=== Information provided ===
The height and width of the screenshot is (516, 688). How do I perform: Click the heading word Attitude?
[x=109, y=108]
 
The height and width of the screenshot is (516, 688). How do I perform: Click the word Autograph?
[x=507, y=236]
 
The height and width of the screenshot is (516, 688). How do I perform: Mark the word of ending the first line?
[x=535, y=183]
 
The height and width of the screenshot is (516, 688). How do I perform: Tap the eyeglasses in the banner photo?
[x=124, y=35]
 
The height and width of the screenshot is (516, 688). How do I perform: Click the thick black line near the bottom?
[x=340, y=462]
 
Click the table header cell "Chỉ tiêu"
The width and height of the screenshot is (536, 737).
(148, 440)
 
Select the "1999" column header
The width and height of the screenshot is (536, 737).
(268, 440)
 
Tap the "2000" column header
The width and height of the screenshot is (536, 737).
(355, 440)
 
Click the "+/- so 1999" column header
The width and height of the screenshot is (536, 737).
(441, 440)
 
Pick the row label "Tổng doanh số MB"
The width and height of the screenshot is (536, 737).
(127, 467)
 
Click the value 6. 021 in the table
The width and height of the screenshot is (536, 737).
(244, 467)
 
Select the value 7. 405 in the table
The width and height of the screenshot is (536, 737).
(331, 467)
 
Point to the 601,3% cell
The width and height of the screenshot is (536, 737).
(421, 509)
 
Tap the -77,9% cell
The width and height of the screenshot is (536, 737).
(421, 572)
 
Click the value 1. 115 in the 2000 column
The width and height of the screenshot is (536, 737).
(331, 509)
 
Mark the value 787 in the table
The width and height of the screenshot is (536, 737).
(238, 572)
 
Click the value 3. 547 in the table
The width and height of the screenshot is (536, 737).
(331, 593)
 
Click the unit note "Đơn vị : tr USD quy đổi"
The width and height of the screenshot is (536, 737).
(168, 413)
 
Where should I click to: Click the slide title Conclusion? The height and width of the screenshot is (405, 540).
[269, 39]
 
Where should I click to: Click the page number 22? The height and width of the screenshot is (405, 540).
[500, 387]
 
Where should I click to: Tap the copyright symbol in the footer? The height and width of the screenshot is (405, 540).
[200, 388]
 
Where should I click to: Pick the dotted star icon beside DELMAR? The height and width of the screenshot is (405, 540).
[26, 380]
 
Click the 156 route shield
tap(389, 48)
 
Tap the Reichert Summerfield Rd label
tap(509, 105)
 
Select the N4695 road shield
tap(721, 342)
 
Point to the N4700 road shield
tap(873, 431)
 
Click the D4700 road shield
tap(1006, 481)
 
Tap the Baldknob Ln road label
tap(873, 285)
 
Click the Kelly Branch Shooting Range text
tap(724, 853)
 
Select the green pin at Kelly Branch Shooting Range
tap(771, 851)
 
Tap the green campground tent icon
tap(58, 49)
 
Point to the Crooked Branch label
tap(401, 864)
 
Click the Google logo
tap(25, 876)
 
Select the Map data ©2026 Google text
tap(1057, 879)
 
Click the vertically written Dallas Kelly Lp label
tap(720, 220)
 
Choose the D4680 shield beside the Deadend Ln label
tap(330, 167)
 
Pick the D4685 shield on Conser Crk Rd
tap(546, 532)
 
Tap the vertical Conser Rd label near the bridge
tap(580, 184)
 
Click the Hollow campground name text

=== Task ===
Express all the records above as a JSON list of strings, with one string per line and blank lines omitted.

=== Output of the exercise ===
[
  "The height and width of the screenshot is (516, 688). How do I perform: Click the heading word Attitude?",
  "[x=109, y=108]",
  "The height and width of the screenshot is (516, 688). How do I perform: Click the word Autograph?",
  "[x=507, y=236]",
  "The height and width of the screenshot is (516, 688). How do I perform: Mark the word of ending the first line?",
  "[x=535, y=183]",
  "The height and width of the screenshot is (516, 688). How do I perform: Tap the eyeglasses in the banner photo?",
  "[x=124, y=35]",
  "The height and width of the screenshot is (516, 688). How do I perform: Click the thick black line near the bottom?",
  "[x=340, y=462]",
  "Click the table header cell \"Chỉ tiêu\"",
  "The width and height of the screenshot is (536, 737).",
  "(148, 440)",
  "Select the \"1999\" column header",
  "The width and height of the screenshot is (536, 737).",
  "(268, 440)",
  "Tap the \"2000\" column header",
  "The width and height of the screenshot is (536, 737).",
  "(355, 440)",
  "Click the \"+/- so 1999\" column header",
  "The width and height of the screenshot is (536, 737).",
  "(441, 440)",
  "Pick the row label \"Tổng doanh số MB\"",
  "The width and height of the screenshot is (536, 737).",
  "(127, 467)",
  "Click the value 6. 021 in the table",
  "The width and height of the screenshot is (536, 737).",
  "(244, 467)",
  "Select the value 7. 405 in the table",
  "The width and height of the screenshot is (536, 737).",
  "(331, 467)",
  "Point to the 601,3% cell",
  "The width and height of the screenshot is (536, 737).",
  "(421, 509)",
  "Tap the -77,9% cell",
  "The width and height of the screenshot is (536, 737).",
  "(421, 572)",
  "Click the value 1. 115 in the 2000 column",
  "The width and height of the screenshot is (536, 737).",
  "(331, 509)",
  "Mark the value 787 in the table",
  "The width and height of the screenshot is (536, 737).",
  "(238, 572)",
  "Click the value 3. 547 in the table",
  "The width and height of the screenshot is (536, 737).",
  "(331, 593)",
  "Click the unit note \"Đơn vị : tr USD quy đổi\"",
  "The width and height of the screenshot is (536, 737).",
  "(168, 413)",
  "Where should I click to: Click the slide title Conclusion? The height and width of the screenshot is (405, 540).",
  "[269, 39]",
  "Where should I click to: Click the page number 22? The height and width of the screenshot is (405, 540).",
  "[500, 387]",
  "Where should I click to: Tap the copyright symbol in the footer? The height and width of the screenshot is (405, 540).",
  "[200, 388]",
  "Where should I click to: Pick the dotted star icon beside DELMAR? The height and width of the screenshot is (405, 540).",
  "[26, 380]",
  "Click the 156 route shield",
  "tap(389, 48)",
  "Tap the Reichert Summerfield Rd label",
  "tap(509, 105)",
  "Select the N4695 road shield",
  "tap(721, 342)",
  "Point to the N4700 road shield",
  "tap(873, 431)",
  "Click the D4700 road shield",
  "tap(1006, 481)",
  "Tap the Baldknob Ln road label",
  "tap(873, 285)",
  "Click the Kelly Branch Shooting Range text",
  "tap(724, 853)",
  "Select the green pin at Kelly Branch Shooting Range",
  "tap(771, 851)",
  "Tap the green campground tent icon",
  "tap(58, 49)",
  "Point to the Crooked Branch label",
  "tap(401, 864)",
  "Click the Google logo",
  "tap(25, 876)",
  "Select the Map data ©2026 Google text",
  "tap(1057, 879)",
  "Click the vertically written Dallas Kelly Lp label",
  "tap(720, 220)",
  "Choose the D4680 shield beside the Deadend Ln label",
  "tap(330, 167)",
  "Pick the D4685 shield on Conser Crk Rd",
  "tap(546, 532)",
  "Tap the vertical Conser Rd label near the bridge",
  "tap(580, 184)",
  "Click the Hollow campground name text"
]